My favorite? Nicole - historically the least expensive girl in the whorehouse. "Look it up" says Don't Name Your Baby! Ha!!
Great way to subtly suggest to your well meaning friends and relatives that the world doesn't need another Kaitlyn or Jennifer; it's also good fun to look up all the names of your adult friends and see what they've been saddled with. I also remember their listing for Patrick - "why don't you just tattoo IRISH on his forehead?"
Our goal in naming our children has been to find names that aren't in this book :-) So far, spot on!
Some of the names in here defy description. It's amazing to think of people actually being named things like Evil Blessing! And they're all from the U.S. Census!
I had a great time reading this with my kids on a recent roadtrip.
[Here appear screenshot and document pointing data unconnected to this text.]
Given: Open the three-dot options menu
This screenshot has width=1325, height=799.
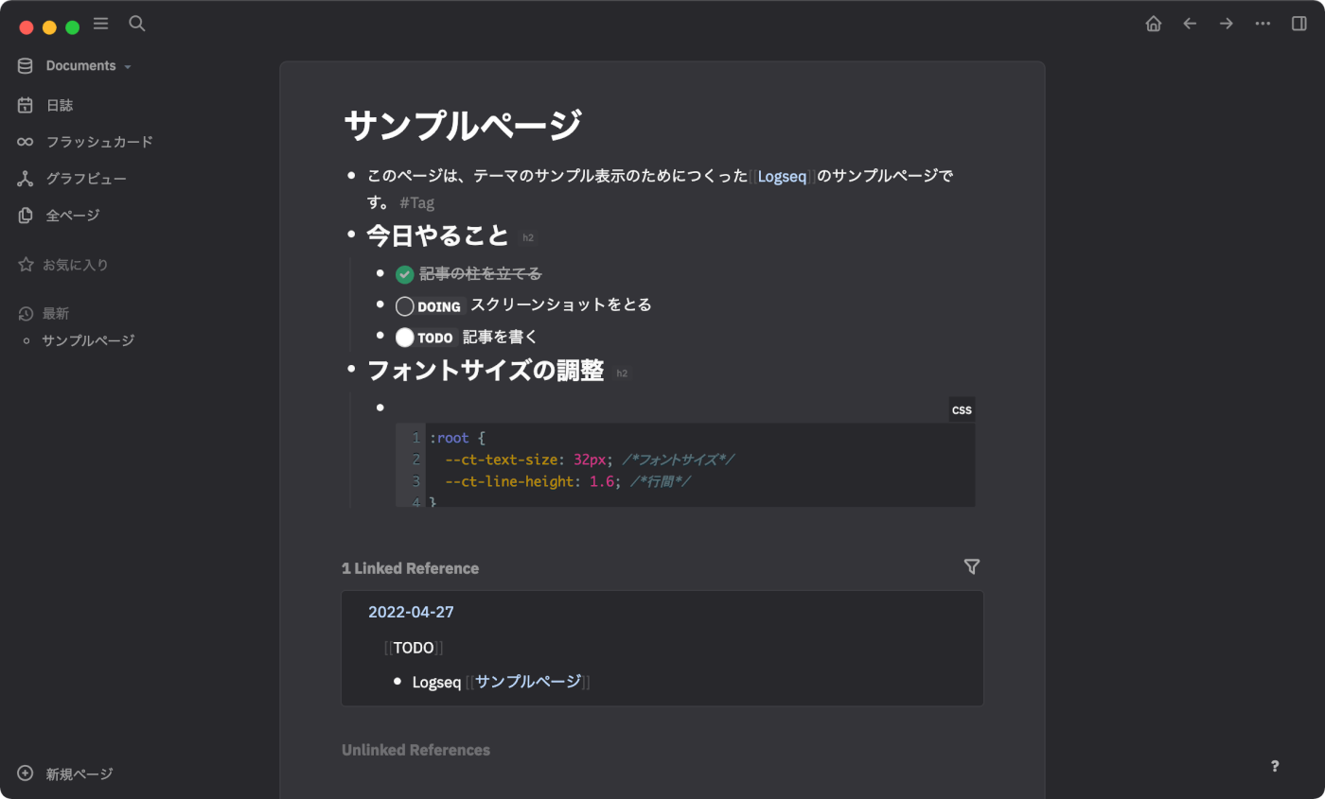Looking at the screenshot, I should coord(1263,23).
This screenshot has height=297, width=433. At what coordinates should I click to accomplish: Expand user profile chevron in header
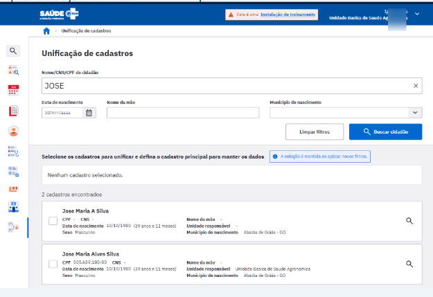click(417, 14)
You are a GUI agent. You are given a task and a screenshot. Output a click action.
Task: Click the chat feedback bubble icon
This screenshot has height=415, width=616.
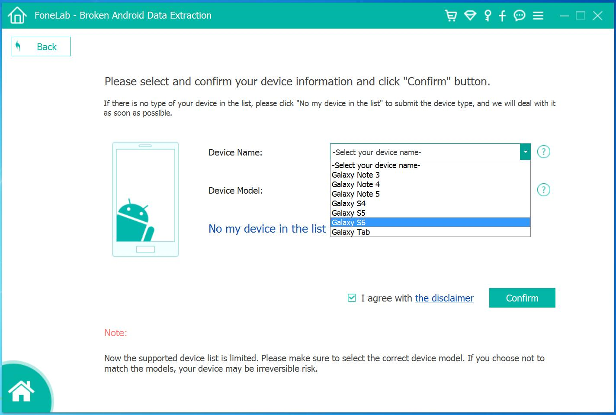tap(519, 16)

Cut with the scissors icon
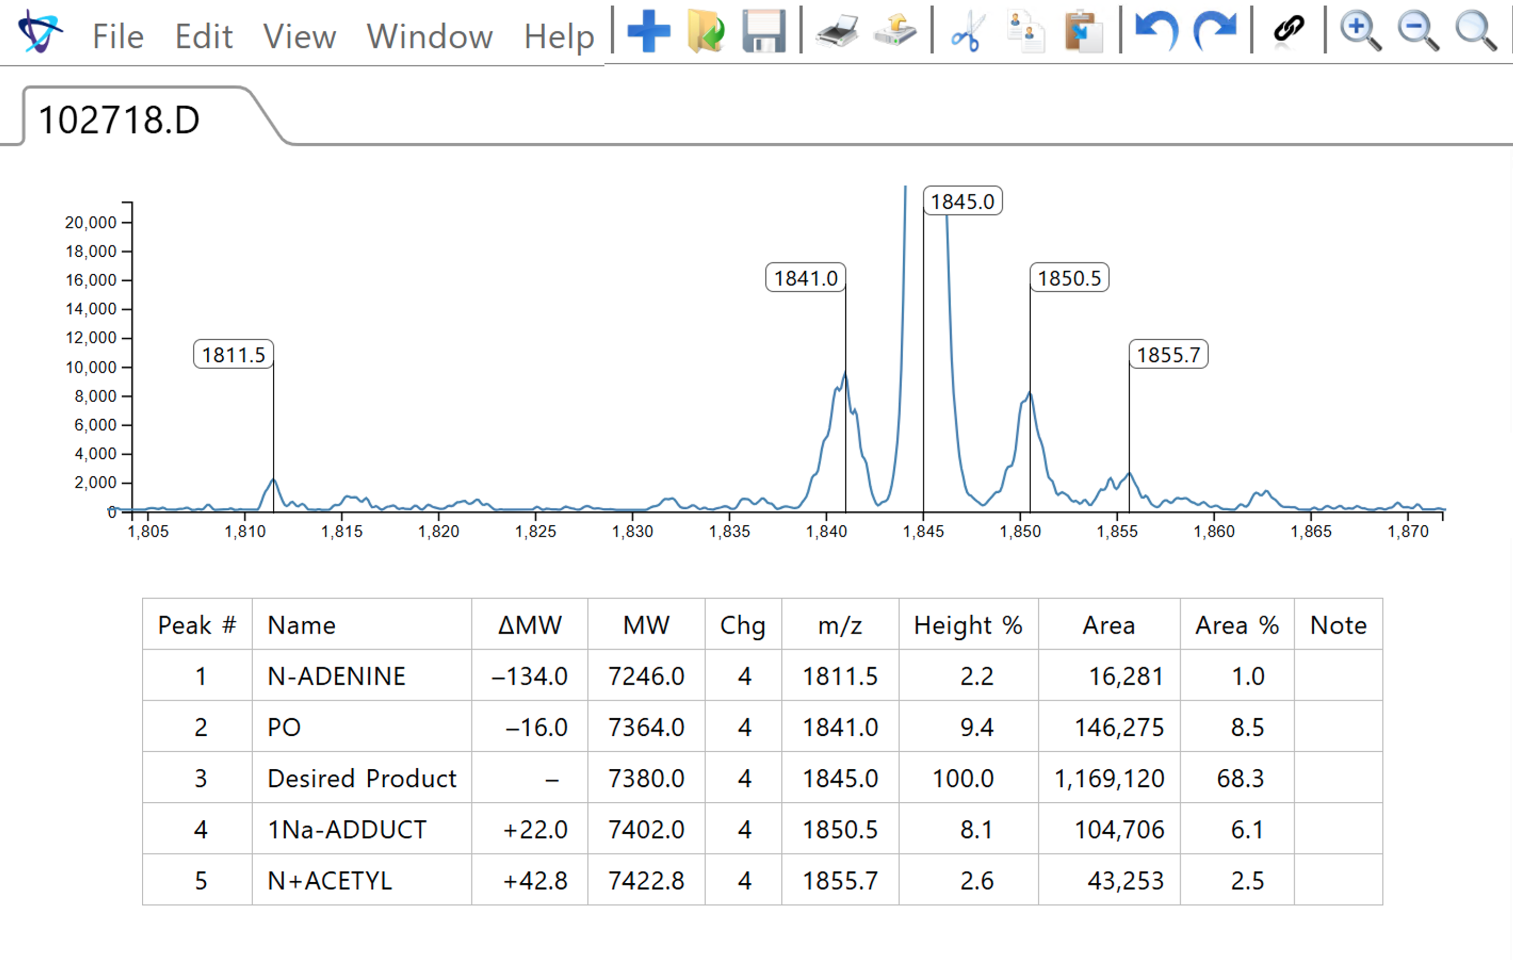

Highly recommended to all parents: think of the names you could have saddled your kids with!
A perfect baby shower gift!
When I got it, I read it straight through but only out of a sense of duty to the review I knew I would have to write. I really couldn't wait to put the book down. The authors gathered together from a universe that is filled with wonderfully bad names a bunch that are only dull. After a couple of pages, you recognize that some parents are pretty unimaginative. Going on for the whole hundred and twenty or so pages simply confirms that first impression. Sure enough, some parents are pretty unimaginative.
I was looking for humor. I found boredom. My sense of honor won't even let me give the book to Goodwill. Some financially-strapped bargain-hunting reader might buy it.